Range-bound trade can't be ruled out
Amidst alternate bouts of selling and buying, enthused by good monsoon, positive global cues and better than expected results from Reliance and Wipro, markets ended unchanged during the week ended.
Benchmark indices the Sensex and the Nifty closed on a flat note at 32,022 and 9,915 respectively. Renewed buying from FIIs kept the sentiment positive. Market players expect consolidation in near term.
Global rating agencies are enthused that GST, which came into force earlier this month, has seen implementation without undue disruption.
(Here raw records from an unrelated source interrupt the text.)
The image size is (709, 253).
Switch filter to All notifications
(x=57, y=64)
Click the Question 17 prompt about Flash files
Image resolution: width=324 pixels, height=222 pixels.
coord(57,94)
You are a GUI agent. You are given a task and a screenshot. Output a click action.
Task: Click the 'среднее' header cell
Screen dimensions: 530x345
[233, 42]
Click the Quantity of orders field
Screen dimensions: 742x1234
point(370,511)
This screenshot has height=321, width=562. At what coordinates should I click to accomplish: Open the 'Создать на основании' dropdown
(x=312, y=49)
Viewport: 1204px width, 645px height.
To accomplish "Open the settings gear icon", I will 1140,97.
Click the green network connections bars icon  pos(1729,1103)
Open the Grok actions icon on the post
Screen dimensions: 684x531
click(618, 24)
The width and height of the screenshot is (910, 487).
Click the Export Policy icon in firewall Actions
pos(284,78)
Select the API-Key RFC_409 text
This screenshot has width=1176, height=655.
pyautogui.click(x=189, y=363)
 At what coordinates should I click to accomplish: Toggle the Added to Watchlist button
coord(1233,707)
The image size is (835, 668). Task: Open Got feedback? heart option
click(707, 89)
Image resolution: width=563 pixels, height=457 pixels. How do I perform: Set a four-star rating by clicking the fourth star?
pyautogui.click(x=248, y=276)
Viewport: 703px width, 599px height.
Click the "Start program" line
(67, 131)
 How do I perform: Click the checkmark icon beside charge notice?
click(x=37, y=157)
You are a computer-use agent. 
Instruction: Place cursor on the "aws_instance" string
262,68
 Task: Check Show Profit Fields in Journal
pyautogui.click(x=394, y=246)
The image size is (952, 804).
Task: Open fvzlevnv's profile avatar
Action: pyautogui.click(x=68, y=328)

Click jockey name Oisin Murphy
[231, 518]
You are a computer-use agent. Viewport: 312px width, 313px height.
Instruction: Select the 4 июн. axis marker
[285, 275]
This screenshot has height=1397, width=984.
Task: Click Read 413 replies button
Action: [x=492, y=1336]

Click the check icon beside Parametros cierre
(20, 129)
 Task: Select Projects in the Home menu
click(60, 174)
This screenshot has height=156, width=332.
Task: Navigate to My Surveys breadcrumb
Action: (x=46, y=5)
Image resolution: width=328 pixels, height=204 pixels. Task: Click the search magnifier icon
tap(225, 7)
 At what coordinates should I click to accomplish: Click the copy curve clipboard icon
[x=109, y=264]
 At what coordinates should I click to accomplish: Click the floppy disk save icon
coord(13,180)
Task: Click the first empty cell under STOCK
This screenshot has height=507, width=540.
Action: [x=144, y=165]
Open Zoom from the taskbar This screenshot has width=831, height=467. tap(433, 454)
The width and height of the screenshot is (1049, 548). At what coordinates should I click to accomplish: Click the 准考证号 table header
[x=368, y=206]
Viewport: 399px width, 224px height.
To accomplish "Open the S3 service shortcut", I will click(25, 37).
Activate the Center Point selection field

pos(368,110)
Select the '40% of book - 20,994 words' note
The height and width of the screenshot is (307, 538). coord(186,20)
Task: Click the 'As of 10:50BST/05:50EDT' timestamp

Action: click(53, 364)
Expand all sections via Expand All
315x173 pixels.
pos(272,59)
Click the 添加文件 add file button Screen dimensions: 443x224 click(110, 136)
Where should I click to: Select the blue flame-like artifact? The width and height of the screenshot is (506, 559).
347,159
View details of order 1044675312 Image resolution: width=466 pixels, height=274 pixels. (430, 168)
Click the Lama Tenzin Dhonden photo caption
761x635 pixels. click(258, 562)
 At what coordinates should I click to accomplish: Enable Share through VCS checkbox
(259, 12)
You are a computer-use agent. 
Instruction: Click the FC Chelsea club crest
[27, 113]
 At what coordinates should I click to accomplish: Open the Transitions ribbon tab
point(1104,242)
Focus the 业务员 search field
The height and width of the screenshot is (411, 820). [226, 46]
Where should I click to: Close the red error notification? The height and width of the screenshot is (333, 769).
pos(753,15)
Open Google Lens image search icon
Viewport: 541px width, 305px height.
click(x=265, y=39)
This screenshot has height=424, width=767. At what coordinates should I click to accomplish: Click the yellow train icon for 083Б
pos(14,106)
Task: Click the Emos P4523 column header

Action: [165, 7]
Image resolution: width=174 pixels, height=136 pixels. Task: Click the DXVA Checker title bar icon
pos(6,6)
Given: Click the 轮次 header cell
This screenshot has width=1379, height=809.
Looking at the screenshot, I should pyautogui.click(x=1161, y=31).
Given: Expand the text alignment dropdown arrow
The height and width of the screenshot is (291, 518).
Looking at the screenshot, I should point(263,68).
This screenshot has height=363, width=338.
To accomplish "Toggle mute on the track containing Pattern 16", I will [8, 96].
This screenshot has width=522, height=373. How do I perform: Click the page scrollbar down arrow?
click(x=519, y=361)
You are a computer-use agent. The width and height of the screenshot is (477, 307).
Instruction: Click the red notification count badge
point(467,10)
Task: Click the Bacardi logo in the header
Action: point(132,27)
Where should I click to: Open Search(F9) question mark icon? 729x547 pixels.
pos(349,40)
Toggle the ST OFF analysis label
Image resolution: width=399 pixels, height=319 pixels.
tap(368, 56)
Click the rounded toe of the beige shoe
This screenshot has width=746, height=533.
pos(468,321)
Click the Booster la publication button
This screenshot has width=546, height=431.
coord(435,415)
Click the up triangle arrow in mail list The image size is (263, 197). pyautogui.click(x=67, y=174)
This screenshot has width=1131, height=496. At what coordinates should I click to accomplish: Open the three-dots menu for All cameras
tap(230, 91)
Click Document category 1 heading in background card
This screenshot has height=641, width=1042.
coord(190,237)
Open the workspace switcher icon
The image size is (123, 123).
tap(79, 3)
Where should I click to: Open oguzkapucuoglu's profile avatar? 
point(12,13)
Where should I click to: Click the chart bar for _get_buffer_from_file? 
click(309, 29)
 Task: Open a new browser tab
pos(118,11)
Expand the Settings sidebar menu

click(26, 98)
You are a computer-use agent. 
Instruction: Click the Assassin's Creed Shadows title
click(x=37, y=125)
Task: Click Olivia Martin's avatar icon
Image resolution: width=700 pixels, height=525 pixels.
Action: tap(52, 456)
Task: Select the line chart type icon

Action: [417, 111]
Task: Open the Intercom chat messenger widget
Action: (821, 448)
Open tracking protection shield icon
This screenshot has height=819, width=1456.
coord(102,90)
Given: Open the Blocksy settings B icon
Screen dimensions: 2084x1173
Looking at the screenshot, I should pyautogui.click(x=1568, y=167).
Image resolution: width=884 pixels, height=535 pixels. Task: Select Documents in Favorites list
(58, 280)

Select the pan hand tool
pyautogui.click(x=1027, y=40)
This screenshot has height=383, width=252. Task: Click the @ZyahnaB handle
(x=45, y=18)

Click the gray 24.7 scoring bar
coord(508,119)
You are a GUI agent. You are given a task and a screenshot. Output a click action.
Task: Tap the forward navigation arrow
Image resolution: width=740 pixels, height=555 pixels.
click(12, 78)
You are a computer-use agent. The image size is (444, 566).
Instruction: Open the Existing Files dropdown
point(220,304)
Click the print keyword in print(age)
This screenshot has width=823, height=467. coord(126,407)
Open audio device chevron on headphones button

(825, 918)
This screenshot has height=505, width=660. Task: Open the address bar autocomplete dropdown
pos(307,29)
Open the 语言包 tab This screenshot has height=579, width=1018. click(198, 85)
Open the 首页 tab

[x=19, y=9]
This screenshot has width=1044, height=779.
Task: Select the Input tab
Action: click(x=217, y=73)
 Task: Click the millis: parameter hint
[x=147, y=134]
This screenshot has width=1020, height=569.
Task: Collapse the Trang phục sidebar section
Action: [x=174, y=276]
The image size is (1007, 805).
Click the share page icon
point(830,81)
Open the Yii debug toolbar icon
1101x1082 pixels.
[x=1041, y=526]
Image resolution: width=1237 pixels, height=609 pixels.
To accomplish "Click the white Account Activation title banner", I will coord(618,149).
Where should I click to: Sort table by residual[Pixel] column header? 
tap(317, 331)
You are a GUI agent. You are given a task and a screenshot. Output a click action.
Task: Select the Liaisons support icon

Observers say that if the government wants this reform to be a lasting success, the government should keep working on simplifying the system —narrowing exemptions as far as possible and reducing the number of tax brackets to one or two.
Monsoon session of Parliament would see the government push its economic agenda of tax reform, infrastructure spending and deregulation.
It is pertinent to observe that politics make great headlines, but it’s the economy that makes for great bottom lines. Steady growth, combined with low interest rates and little inflation, could drive corporate profits — the real driver of stock prices — even higher.
Near term trend will be dictated by the progress of monsoon, Q1 earnings, investment pattern of FIIs, US Fed meet outcome and crude oil prices. Possibility of directionless and range bound trade for some weeks is not ruled out.
For the week ahead, chartists predict trading range of 31,600-32,500 and 9,700-10,075 for the indices. Key supports for the indices are at 31,800 & 31,600 and 9,800 & 9,700.